Meeting a missionary in a Llanfairfechan cafe and mistaken for a druid on Great Orm, St Trillio’s by the sea and Conwy by night.
15 May 2013: blog | flickr | audio | map | data
miles walked: 21
miles completed: 281.3
miles to go: 779
This was an uplifting day in so many ways, especially after the previous day, which had seemed such a hard slog. My ankle continued to hurt, but did not get significantly worse despite a very long day’s walking. I walked in sandals this day whereas the previous day had been boots; maybe the sandals are easier on the flat surfaces, or maybe it was the effect of the scenery, or maybe just my spirits were high and that helps everything!

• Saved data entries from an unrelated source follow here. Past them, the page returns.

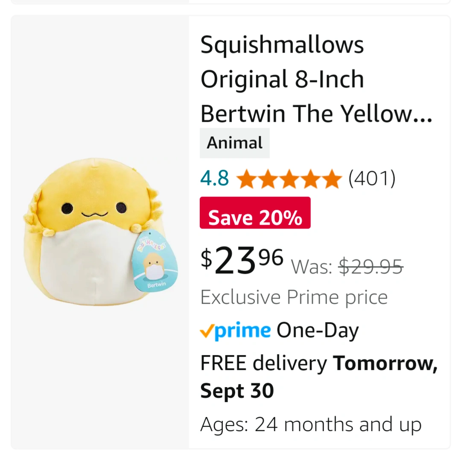This screenshot has width=458, height=452.
Task: Click the orange Prime checkmark icon
Action: tap(207, 331)
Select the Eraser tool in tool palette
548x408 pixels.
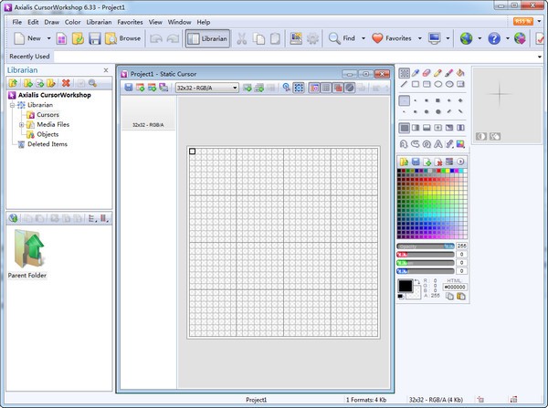(427, 73)
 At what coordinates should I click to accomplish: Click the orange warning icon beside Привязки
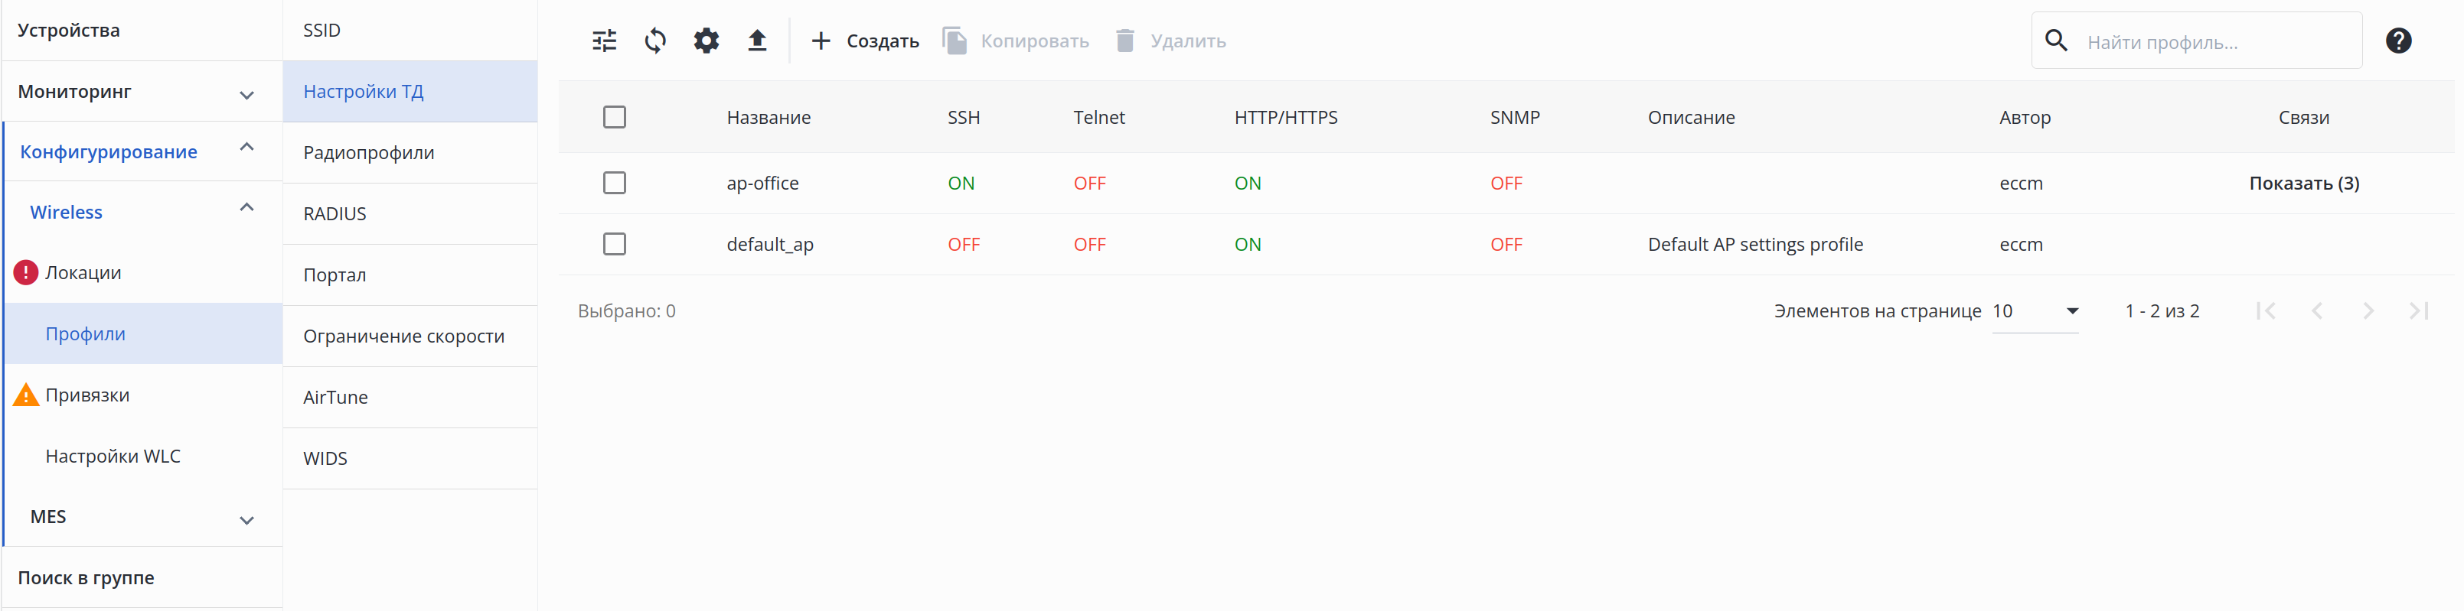point(26,395)
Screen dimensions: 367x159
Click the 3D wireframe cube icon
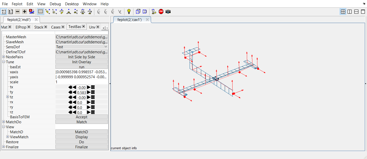point(138,12)
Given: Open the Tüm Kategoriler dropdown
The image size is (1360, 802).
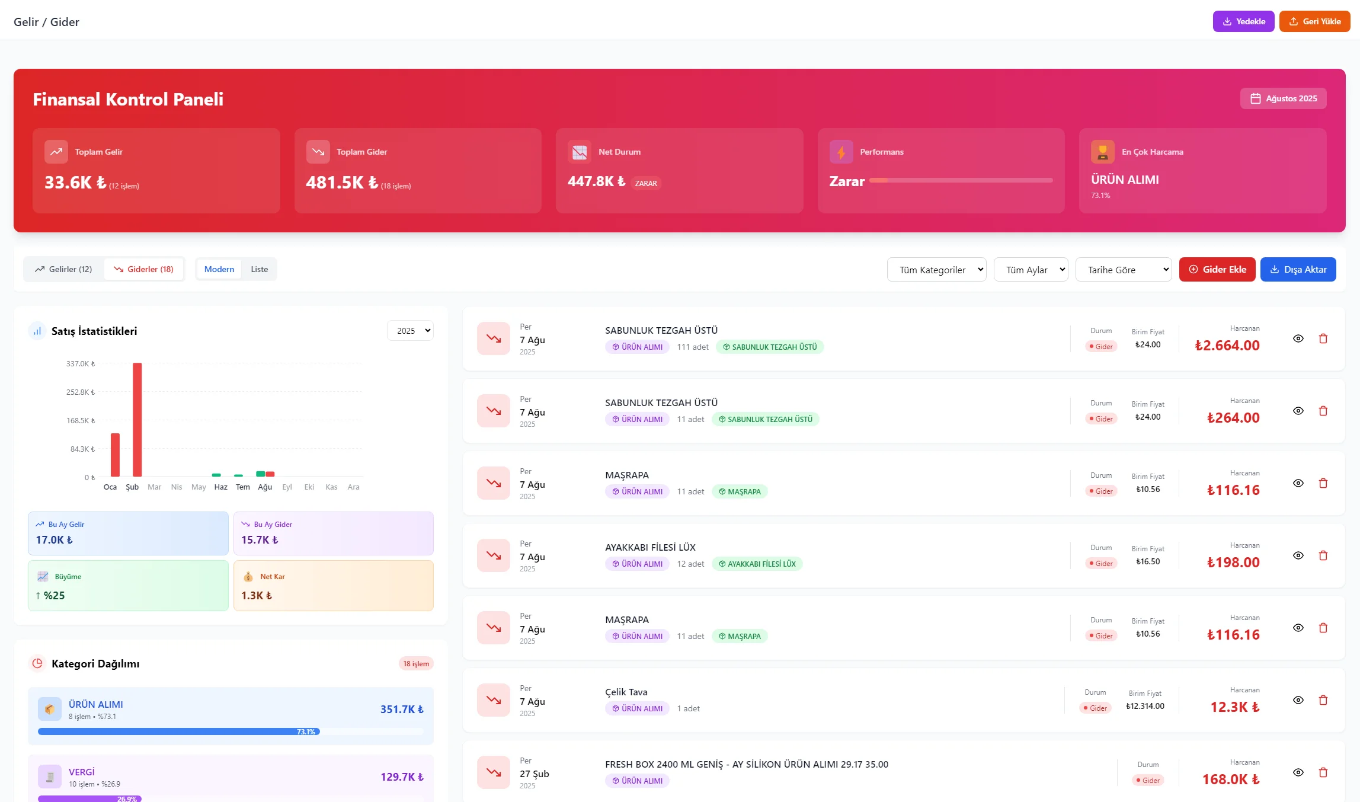Looking at the screenshot, I should [937, 270].

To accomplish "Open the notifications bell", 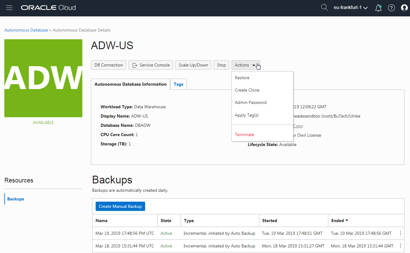I will tap(378, 8).
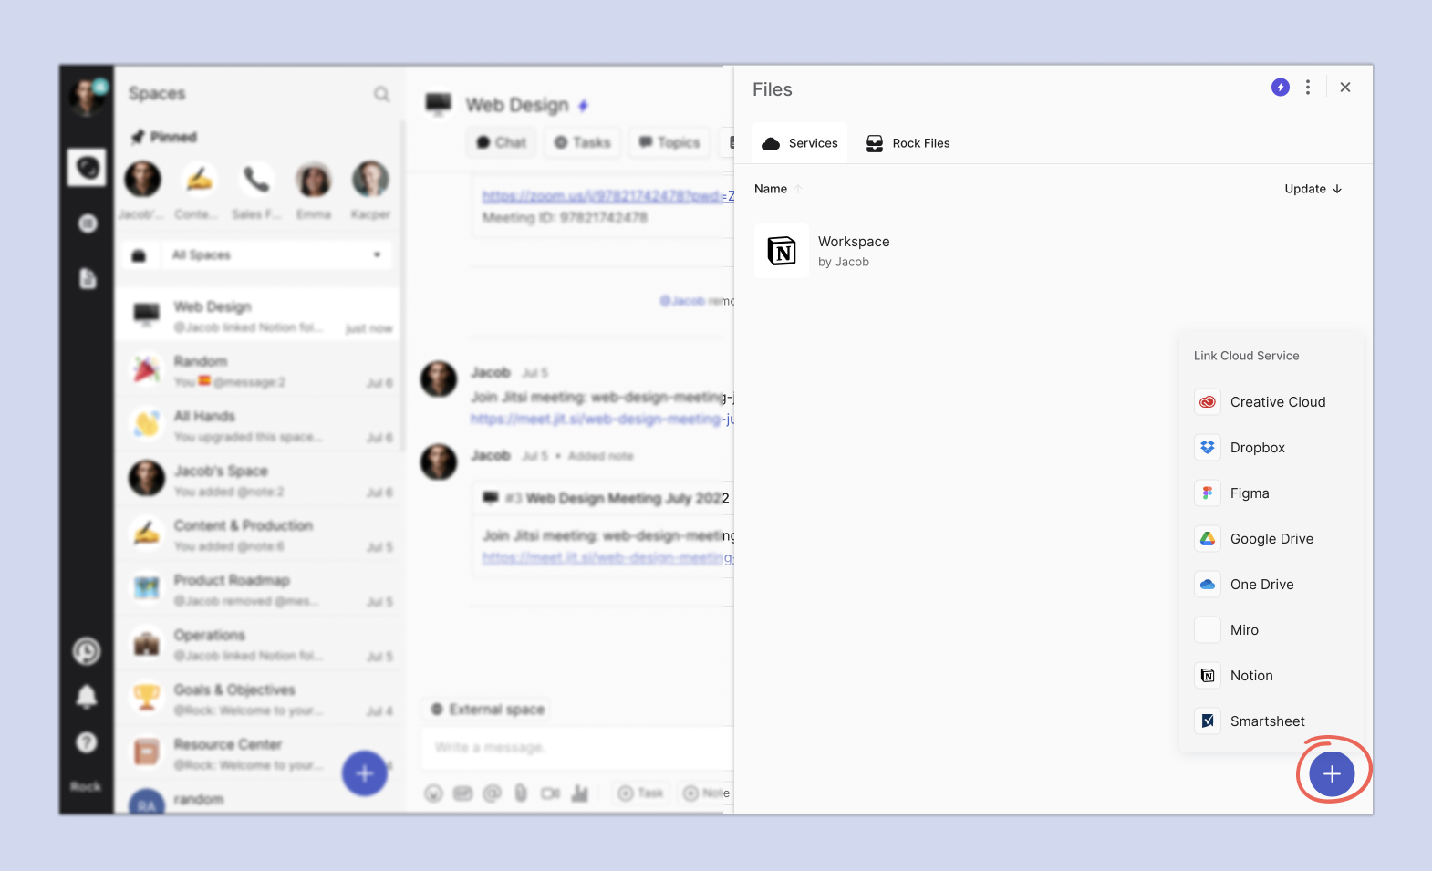
Task: Search spaces with magnifier icon
Action: pyautogui.click(x=381, y=94)
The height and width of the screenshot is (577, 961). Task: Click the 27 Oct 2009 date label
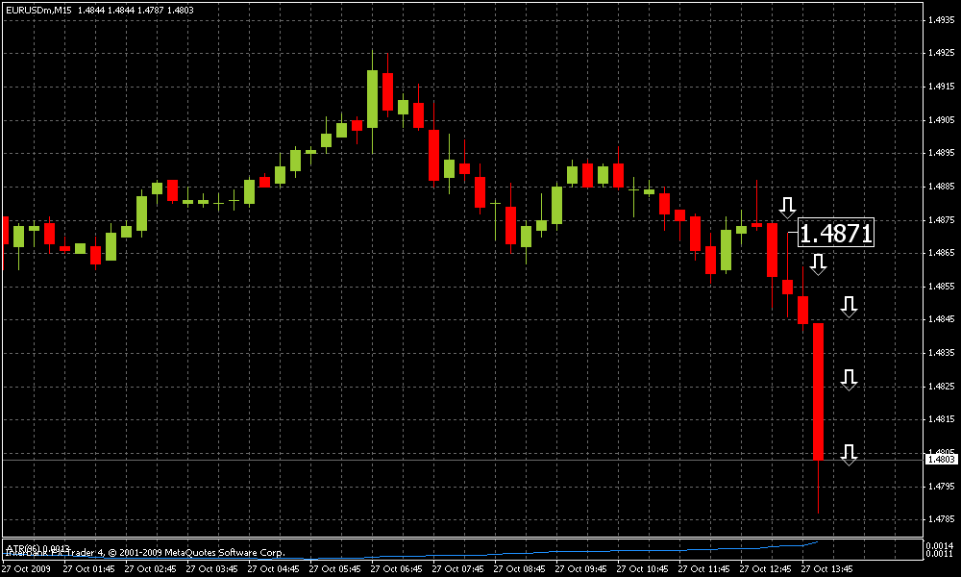point(26,569)
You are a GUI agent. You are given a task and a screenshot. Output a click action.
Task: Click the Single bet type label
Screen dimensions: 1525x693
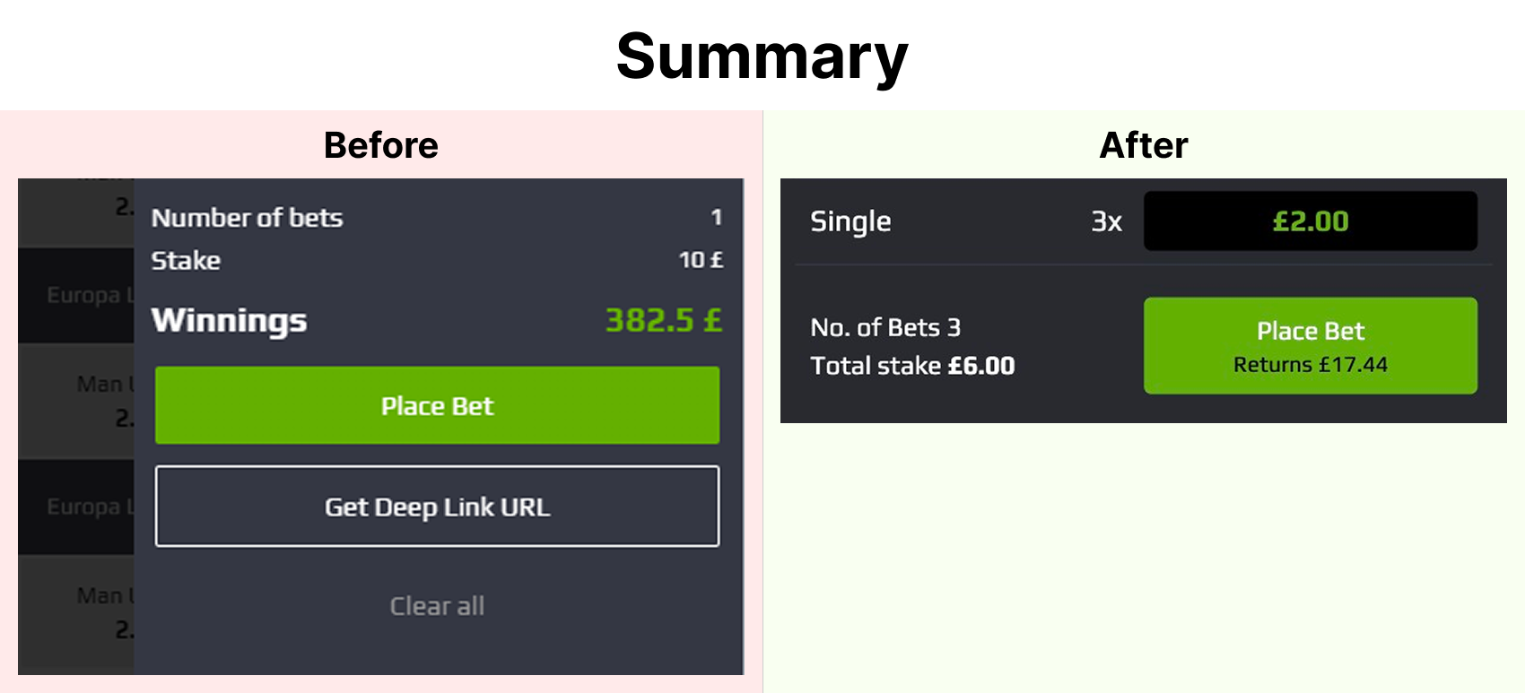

This was due to be a short day, just 12 miles from Abergele to Llandudno, as, before I set off for the day, I wanted to spend time using the WiFi at the Beach Hut café in Llanfairfechan. I wrote for a few hours before the Beach Hut opened, looking forward to my breakfast. However, when I got there, only one person was on duty and so could not do a full breakfast, just a bacon bun 🙁 Somehow, I lived through that minor disaster, sat down, munched my bacon butty, started uploading to Flickr (painful), syncing Dropbox files (joy), and writing more of the previous day’s blog.
At the next table a group of three people were chatting and suddenly I heard them say, “the Methodist place”, and realised they were talking about one of the MHA homes where one of them was hoping a relative would be placed, quite possibly the home I would be visiting in Colwyn Bay the next week. A short while later, the group left and a couple came in, sat at the same table and pulled out a laptop. After a few minutes their computer announced loudly, "you’ve got mail!", just like in the movie.
The lady, Joy, noticed my banner and asked about the walk, and when I mentioned MHA she said in fact she was a Methodist minister. Joy spent much of her time in India working with people with leprosy and diabetes, but was currently temporarily looking after the local church as the minister had recently died. We talked about the closed chapels and the way some parts of the church were getting older and literally dying away, whereas others, like the church Esther attends in Liverpool, are growing and thriving. She also told me about a friend from theological college who was a walker and poet.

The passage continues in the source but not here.